*Tâches à réaliser*
a) Dans le texte sur les symphonies de Beethoven, substituez « Septième » à « Quatrième » et recopiez tout ce qui va de « Une œuvre négligée » jusqu'à « entreprennent cette saison. ».
b) Reprenez le texte sur les symphonies de Beethoven à partir de l'endroit où il s'arrête et poursuivez-le.

*Texte extrait*
'''

Pour l’auditeur d’aujourd’hui qui connaît toutes les symphonies de Beethoven, il faut un peu d’imagination historique pour apprécier comment ses contemporains ont successivement reçu ces nouvelles œuvres et comment le compositeur a continuellement défié leurs attentes. De notre point de vue, l’éclat légendaire en particulier des Troisième, Cinquième et Neuvième symphonies tend inévitablement à éclipser les symphonies qui les entourent et à occulter la nouveauté des autres œuvres lorsqu’elles ont été jouées pour la première fois.
Les défis ont commencé avec la Première Symphonie de Beethoven, avec son ouverture en « fausse clé ». Comme nous l’avons entendu lors de la première moitié de ce concert, la Deuxième Symphonie n’était en aucun cas un repli, comme le suggèrent souvent les commentaires aujourd’hui, mais poursuivait l’expérimentation. La troisième, la puissante « Héroïque », marque clairement un tournant dans l’évolution de la composition de Beethoven en raison de sa longueur, de sa complexité, de son programme extra-musical et de son ambition esthétique. Les gens pensaient : Que ferait – que pourrait faire – Beethoven par la suite ? Un critique de l’époque a émis l’opinion suivante au sujet de la Quatrième : » Le fait que le compositeur suive une voie individuelle dans ses œuvres se manifeste à nouveau dans cette œuvre ; d’autres pourront décider dans quelle mesure cette voie est la bonne et non une déviation. Pour moi, le grand maître semble ici, comme dans plusieurs de ses œuvres récentes, de temps en temps excessivement bizarre, et ainsi, même pour les amis de l’art bien informés, facilement incompréhensible et interdit. »
Une œuvre négligée
Les récits biographiques et historiques ont souvent tendance à sauter la Quatrième et à passer directement à la célèbre Cinquième. En effet, la Quatrième de Beethoven est la moins connue et la moins jouée de toutes ses symphonies (bien sûr, il faut bien qu’il y en ait une parmi les neuf) et elle apparaîtrait probablement encore moins si ce n’était par souci d’exhaustivité sur les enregistrements et dans les cycles de représentations tels que ceux que les Philadelphiens entreprennent cette saison.

'''

*Matériel fourni*

'''

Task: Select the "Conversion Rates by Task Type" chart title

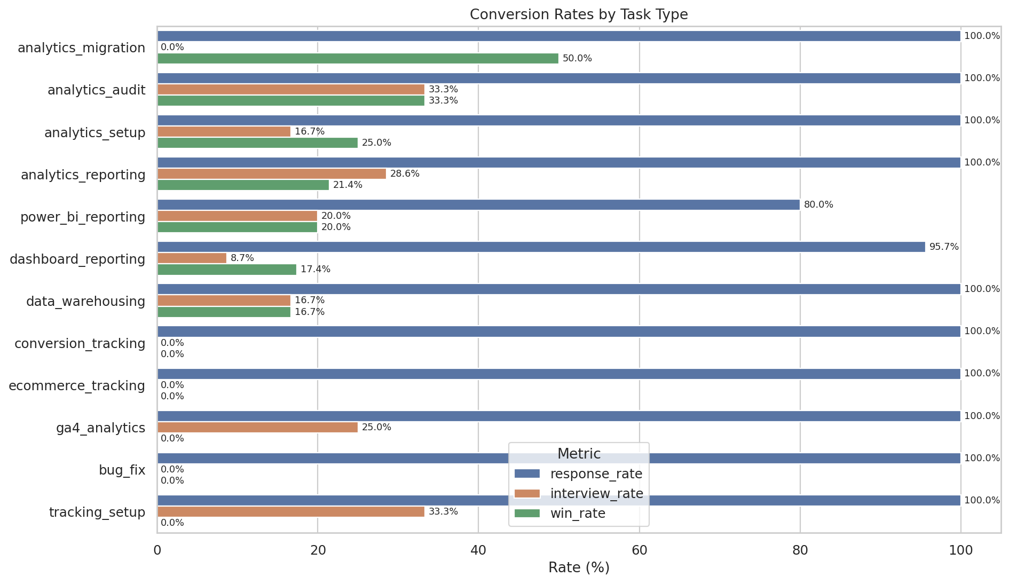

'''

*Corrigé de l'exercice*
a)
Une œuvre négligée
Les récits biographiques et historiques ont souvent tendance à sauter la Septième et à passer directement à la célèbre Cinquième. En effet, la Septième de Beethoven est la moins connue et la moins jouée de toutes ses symphonies (bien sûr, il faut bien qu’il y en ait une parmi les neuf) et elle apparaîtrait probablement encore moins si ce n’était par souci d’exhaustivité sur les enregistrements et dans les cycles de représentations tels que ceux que les Philadelphiens entreprennent cette saison.

b)
La négligence relative de l’œuvre a commencé à l’époque même de Beethoven. En 1814, alors qu’il était au sommet de sa gloire populaire et de son succès, un critique du principal journal musical d’Europe commentait qu’il existait des discussions approfondies disponibles sur ses œuvres, ajoutant « la Symphonie en si bémol majeur du maître a certainement déjà été décrite brièvement et de manière frappante à plusieurs reprises, mais n’a jamais été revue de manière exhaustive. Mérite-t-elle moins que toutes les autres ? ». Il semble qu’à l’époque, comme aujourd’hui, la Quatrième ait été éclipsée. Comme le remarquait un critique perspicace en 1811 : « Dans l’ensemble, l’œuvre est gaie, compréhensible et engageante, et elle est plus proche des Première et Deuxième symphonies du compositeur, justement appréciées, que des Cinquième et Sixième. Dans l’inspiration générale, nous pouvons la placer plus près de la Deuxième. »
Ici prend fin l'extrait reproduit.